## WHAT IS REQUIRED:
Here is the task for the listing below: output exactly the lines from the one containing "Image resolution: width=809" through the one containing "The width and", and leave out the pictures.

## SUPPLIED MATERIAL:
--
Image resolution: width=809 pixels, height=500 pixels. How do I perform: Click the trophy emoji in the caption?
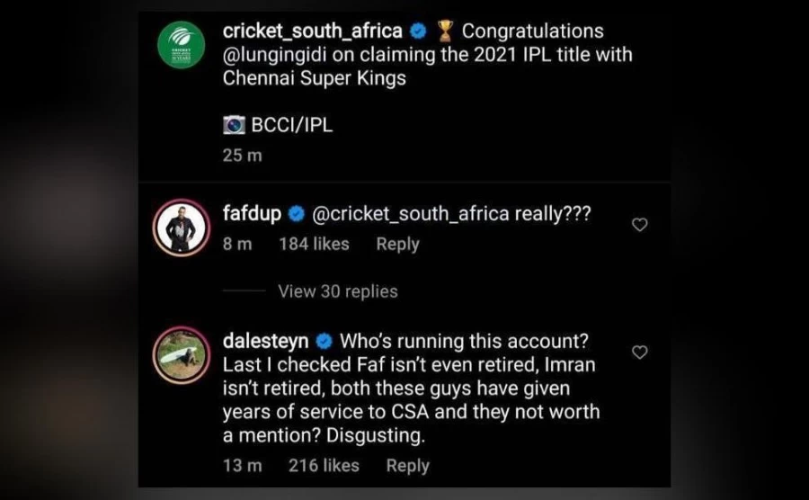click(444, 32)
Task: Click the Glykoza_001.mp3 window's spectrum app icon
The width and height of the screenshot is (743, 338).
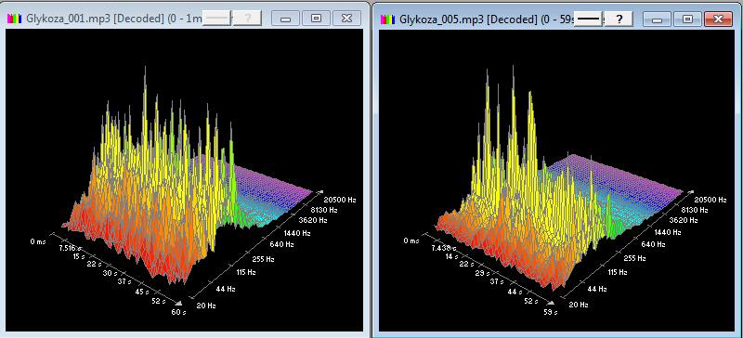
--
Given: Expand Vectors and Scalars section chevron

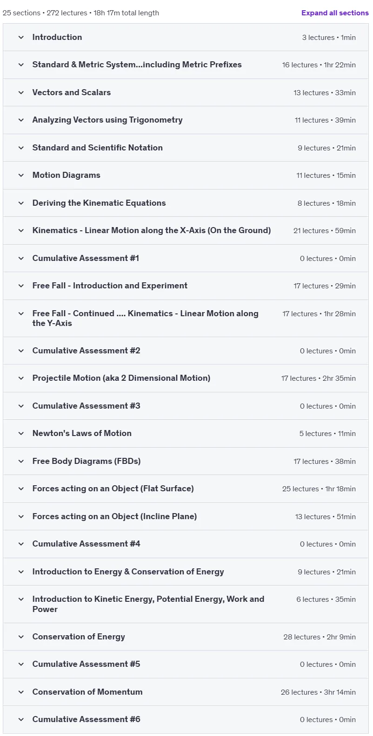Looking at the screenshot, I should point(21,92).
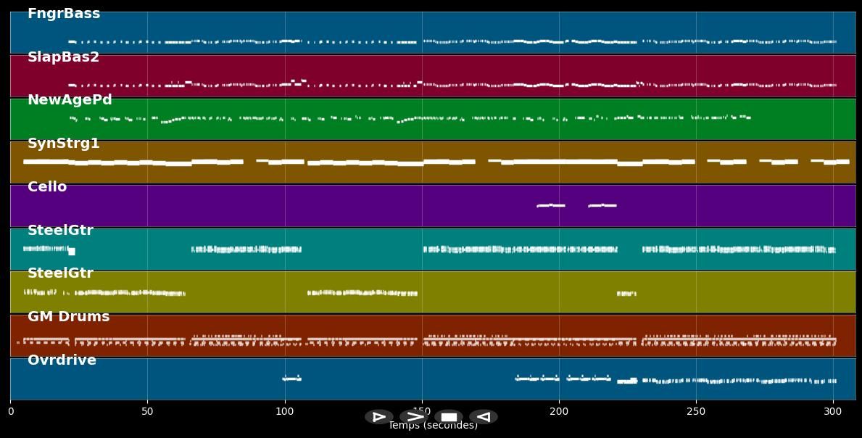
--
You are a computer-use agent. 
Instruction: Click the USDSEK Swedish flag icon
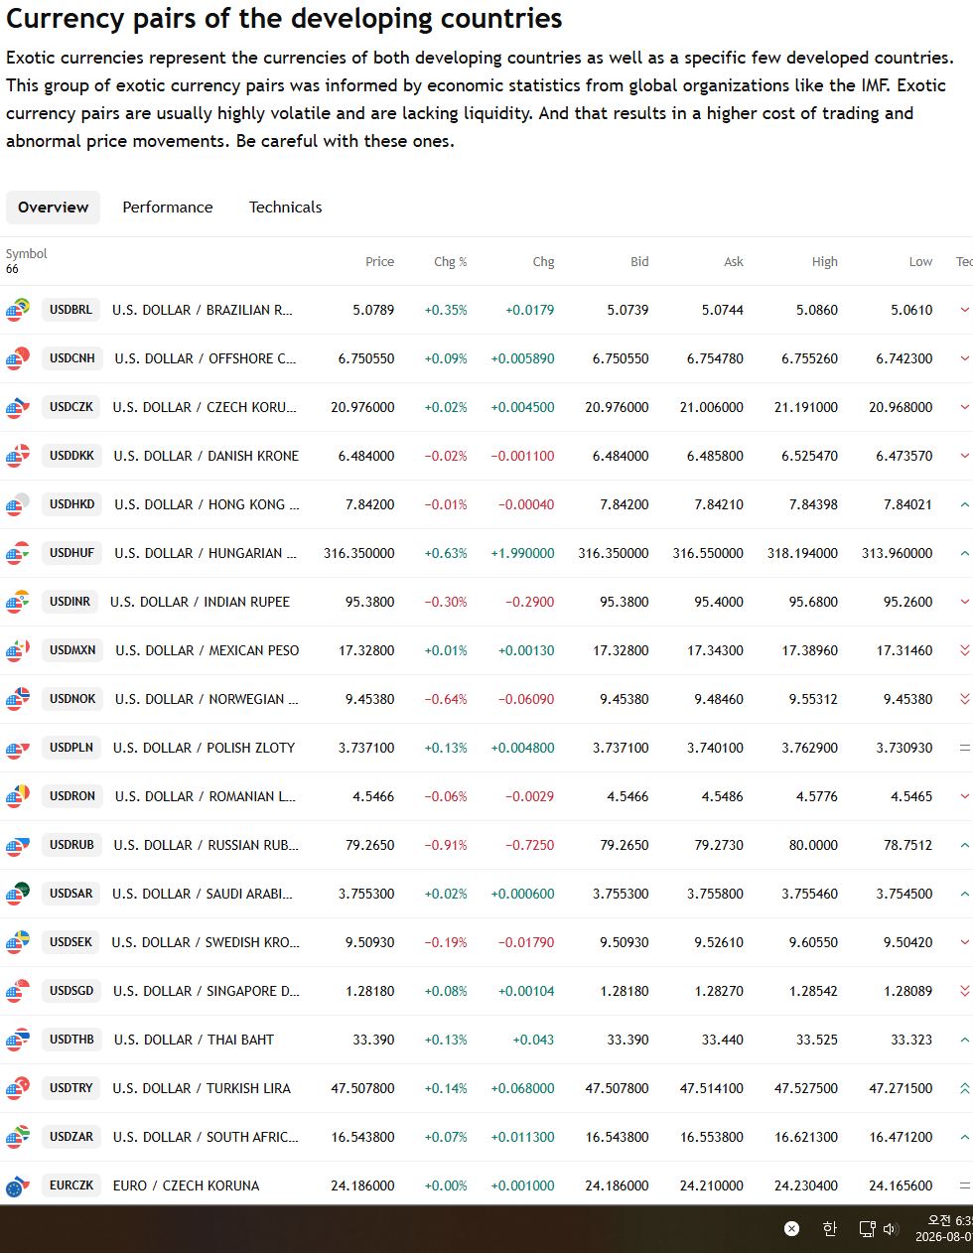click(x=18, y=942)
--
## EXPECTED ANSWER:
Image resolution: width=809 pixels, height=500 pixels. How do I perform: Click the trophy emoji in the caption?
click(444, 32)
Task: Click the Glykoza_001.mp3 window's spectrum app icon
The width and height of the screenshot is (743, 338).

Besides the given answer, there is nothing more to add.